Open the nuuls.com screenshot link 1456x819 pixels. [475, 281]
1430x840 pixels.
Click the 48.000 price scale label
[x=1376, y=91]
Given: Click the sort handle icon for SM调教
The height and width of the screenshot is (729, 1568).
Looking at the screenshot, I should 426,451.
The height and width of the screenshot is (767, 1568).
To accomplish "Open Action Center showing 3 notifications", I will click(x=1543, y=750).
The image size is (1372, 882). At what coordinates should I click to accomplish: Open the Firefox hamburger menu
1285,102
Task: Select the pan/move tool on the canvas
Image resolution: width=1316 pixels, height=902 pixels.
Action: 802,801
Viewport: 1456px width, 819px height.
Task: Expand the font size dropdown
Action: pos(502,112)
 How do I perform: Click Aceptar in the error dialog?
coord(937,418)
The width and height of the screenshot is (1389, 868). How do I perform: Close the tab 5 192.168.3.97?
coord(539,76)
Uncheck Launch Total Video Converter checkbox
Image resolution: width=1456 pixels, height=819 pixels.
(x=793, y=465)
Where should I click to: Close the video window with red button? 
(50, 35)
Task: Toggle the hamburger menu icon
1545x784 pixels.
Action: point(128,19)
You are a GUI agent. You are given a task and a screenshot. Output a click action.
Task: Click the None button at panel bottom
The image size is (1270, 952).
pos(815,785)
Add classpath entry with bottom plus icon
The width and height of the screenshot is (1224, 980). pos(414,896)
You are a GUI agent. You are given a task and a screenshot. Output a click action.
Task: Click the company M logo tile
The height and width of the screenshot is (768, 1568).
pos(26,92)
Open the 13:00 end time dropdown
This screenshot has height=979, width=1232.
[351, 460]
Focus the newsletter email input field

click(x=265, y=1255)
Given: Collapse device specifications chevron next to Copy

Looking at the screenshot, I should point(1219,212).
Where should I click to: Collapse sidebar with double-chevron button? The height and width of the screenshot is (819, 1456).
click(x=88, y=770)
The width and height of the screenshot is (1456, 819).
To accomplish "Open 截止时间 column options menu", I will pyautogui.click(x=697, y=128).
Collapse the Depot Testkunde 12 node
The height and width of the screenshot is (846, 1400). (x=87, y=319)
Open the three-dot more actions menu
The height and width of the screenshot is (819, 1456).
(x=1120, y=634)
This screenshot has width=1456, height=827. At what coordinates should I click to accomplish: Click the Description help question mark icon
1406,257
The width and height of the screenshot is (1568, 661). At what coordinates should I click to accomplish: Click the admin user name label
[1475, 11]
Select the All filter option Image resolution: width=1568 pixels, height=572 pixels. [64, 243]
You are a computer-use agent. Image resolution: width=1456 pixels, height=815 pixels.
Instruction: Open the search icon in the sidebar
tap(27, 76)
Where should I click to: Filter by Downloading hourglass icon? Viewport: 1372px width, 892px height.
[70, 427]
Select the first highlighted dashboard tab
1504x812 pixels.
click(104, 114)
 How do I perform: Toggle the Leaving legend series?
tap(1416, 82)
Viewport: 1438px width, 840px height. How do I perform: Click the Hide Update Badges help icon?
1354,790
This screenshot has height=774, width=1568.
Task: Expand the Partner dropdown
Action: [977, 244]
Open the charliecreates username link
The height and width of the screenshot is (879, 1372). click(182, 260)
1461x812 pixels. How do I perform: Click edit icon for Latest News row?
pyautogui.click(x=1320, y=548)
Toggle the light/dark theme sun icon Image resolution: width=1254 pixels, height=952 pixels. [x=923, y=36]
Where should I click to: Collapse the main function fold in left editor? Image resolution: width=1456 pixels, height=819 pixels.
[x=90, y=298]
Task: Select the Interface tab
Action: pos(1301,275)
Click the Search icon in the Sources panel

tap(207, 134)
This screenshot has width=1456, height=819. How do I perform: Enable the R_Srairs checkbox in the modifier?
■ ■ ■
### Your objective
When a line in the material includes the word "will", copy it out.

### Answer area
To accomplish "Open Action Center showing 3 notifications", I will click(x=1543, y=750).
To accomplish "Open 截止时间 column options menu", I will pyautogui.click(x=697, y=128).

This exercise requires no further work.